(Given records)
···

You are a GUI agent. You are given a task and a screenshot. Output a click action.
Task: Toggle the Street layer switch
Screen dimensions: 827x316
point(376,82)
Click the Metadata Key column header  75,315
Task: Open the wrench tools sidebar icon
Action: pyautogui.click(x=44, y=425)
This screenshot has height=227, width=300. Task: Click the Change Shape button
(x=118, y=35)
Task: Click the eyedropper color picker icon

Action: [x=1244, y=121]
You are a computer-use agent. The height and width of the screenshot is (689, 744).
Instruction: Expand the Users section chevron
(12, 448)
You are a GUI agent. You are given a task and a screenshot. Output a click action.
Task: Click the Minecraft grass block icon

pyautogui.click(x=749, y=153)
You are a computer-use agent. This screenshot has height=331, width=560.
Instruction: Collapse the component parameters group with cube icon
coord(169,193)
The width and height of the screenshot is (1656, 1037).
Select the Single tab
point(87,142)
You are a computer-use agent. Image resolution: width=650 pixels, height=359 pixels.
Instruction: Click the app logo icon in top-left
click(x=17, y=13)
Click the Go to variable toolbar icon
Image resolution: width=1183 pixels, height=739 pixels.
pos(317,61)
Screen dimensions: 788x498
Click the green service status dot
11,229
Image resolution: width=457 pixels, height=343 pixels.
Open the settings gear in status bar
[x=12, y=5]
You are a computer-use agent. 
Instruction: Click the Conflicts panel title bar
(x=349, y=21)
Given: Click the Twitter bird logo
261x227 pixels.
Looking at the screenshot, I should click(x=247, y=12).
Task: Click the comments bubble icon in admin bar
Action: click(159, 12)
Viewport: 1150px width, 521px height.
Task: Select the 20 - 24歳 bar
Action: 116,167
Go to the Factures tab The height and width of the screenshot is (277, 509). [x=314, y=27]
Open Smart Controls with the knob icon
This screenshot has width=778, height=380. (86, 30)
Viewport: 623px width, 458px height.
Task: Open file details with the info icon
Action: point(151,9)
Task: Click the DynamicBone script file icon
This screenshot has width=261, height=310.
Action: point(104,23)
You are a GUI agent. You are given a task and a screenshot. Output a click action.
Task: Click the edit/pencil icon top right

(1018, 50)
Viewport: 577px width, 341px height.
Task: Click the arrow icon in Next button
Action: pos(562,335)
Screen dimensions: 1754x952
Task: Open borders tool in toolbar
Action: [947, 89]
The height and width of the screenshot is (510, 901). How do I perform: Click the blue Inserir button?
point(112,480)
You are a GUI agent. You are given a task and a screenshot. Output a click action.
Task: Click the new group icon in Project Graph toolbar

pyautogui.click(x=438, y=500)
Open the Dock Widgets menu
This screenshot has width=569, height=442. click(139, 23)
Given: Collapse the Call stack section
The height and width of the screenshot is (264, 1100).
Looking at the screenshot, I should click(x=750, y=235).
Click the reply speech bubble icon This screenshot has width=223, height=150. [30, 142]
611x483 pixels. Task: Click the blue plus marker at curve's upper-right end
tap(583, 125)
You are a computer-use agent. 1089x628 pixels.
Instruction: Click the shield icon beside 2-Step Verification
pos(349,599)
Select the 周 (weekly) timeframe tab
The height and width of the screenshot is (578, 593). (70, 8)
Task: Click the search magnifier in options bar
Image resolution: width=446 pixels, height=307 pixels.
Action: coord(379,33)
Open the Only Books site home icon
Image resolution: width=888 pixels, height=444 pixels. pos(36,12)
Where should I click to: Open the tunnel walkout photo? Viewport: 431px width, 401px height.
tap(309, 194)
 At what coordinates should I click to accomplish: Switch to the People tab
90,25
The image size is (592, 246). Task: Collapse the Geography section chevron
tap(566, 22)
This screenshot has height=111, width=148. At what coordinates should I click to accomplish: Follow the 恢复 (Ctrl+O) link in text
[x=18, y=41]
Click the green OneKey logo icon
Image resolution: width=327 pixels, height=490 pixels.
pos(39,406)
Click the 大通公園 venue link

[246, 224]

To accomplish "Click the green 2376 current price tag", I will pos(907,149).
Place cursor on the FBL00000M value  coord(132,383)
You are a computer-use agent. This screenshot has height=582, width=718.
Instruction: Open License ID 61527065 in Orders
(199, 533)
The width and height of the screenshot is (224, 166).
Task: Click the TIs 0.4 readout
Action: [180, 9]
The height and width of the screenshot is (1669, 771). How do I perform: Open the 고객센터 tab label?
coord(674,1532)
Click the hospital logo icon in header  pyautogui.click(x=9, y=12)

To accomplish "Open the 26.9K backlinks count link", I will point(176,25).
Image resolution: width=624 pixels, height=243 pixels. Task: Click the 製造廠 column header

···

(Task brief) Every record must be written out again without any change.

(Response)
You are a GUI agent. You are given a task and a screenshot. Output a click action.
Task: Toggle the Street layer switch
Screen dimensions: 827x316
point(376,82)
Click the Metadata Key column header  75,315
Task: Open the wrench tools sidebar icon
Action: pyautogui.click(x=44, y=425)
This screenshot has height=227, width=300. Task: Click the Change Shape button
(x=118, y=35)
Task: Click the eyedropper color picker icon

Action: [x=1244, y=121]
You are a computer-use agent. The height and width of the screenshot is (689, 744).
Instruction: Expand the Users section chevron
(12, 448)
You are a GUI agent. You are given a task and a screenshot. Output a click action.
Task: Click the Minecraft grass block icon

pyautogui.click(x=749, y=153)
You are a computer-use agent. This screenshot has height=331, width=560.
Instruction: Collapse the component parameters group with cube icon
coord(169,193)
The width and height of the screenshot is (1656, 1037).
Select the Single tab
point(87,142)
You are a computer-use agent. Image resolution: width=650 pixels, height=359 pixels.
Instruction: Click the app logo icon in top-left
click(x=17, y=13)
Click the Go to variable toolbar icon
Image resolution: width=1183 pixels, height=739 pixels.
pos(317,61)
Screen dimensions: 788x498
Click the green service status dot
11,229
Image resolution: width=457 pixels, height=343 pixels.
Open the settings gear in status bar
[x=12, y=5]
You are a computer-use agent. 
Instruction: Click the Conflicts panel title bar
(x=349, y=21)
Given: Click the Twitter bird logo
261x227 pixels.
Looking at the screenshot, I should click(x=247, y=12).
Task: Click the comments bubble icon in admin bar
Action: click(159, 12)
Viewport: 1150px width, 521px height.
Task: Select the 20 - 24歳 bar
Action: 116,167
Go to the Factures tab The height and width of the screenshot is (277, 509). [x=314, y=27]
Open Smart Controls with the knob icon
This screenshot has width=778, height=380. (86, 30)
Viewport: 623px width, 458px height.
Task: Open file details with the info icon
Action: point(151,9)
Task: Click the DynamicBone script file icon
This screenshot has width=261, height=310.
Action: point(104,23)
You are a GUI agent. You are given a task and a screenshot. Output a click action.
Task: Click the edit/pencil icon top right

(1018, 50)
Viewport: 577px width, 341px height.
Task: Click the arrow icon in Next button
Action: pos(562,335)
Screen dimensions: 1754x952
Task: Open borders tool in toolbar
Action: [947, 89]
The height and width of the screenshot is (510, 901). How do I perform: Click the blue Inserir button?
point(112,480)
You are a GUI agent. You are given a task and a screenshot. Output a click action.
Task: Click the new group icon in Project Graph toolbar

pyautogui.click(x=438, y=500)
Open the Dock Widgets menu
This screenshot has width=569, height=442. click(139, 23)
Given: Collapse the Call stack section
The height and width of the screenshot is (264, 1100).
Looking at the screenshot, I should click(x=750, y=235).
Click the reply speech bubble icon This screenshot has width=223, height=150. [30, 142]
611x483 pixels. Task: Click the blue plus marker at curve's upper-right end
tap(583, 125)
You are a computer-use agent. 1089x628 pixels.
Instruction: Click the shield icon beside 2-Step Verification
pos(349,599)
Select the 周 (weekly) timeframe tab
The height and width of the screenshot is (578, 593). (70, 8)
Task: Click the search magnifier in options bar
Image resolution: width=446 pixels, height=307 pixels.
Action: coord(379,33)
Open the Only Books site home icon
Image resolution: width=888 pixels, height=444 pixels. pos(36,12)
Where should I click to: Open the tunnel walkout photo? Viewport: 431px width, 401px height.
tap(309, 194)
 At what coordinates should I click to accomplish: Switch to the People tab
90,25
The image size is (592, 246). Task: Collapse the Geography section chevron
tap(566, 22)
This screenshot has height=111, width=148. At what coordinates should I click to accomplish: Follow the 恢复 (Ctrl+O) link in text
[x=18, y=41]
Click the green OneKey logo icon
Image resolution: width=327 pixels, height=490 pixels.
pos(39,406)
Click the 大通公園 venue link

[246, 224]

To accomplish "Click the green 2376 current price tag", I will pos(907,149).
Place cursor on the FBL00000M value  coord(132,383)
You are a computer-use agent. This screenshot has height=582, width=718.
Instruction: Open License ID 61527065 in Orders
(199, 533)
The width and height of the screenshot is (224, 166).
Task: Click the TIs 0.4 readout
Action: [180, 9]
The height and width of the screenshot is (1669, 771). How do I perform: Open the 고객센터 tab label?
coord(674,1532)
Click the hospital logo icon in header  pyautogui.click(x=9, y=12)

To accomplish "Open the 26.9K backlinks count link", I will point(176,25).
Image resolution: width=624 pixels, height=243 pixels. Task: Click the 製造廠 column header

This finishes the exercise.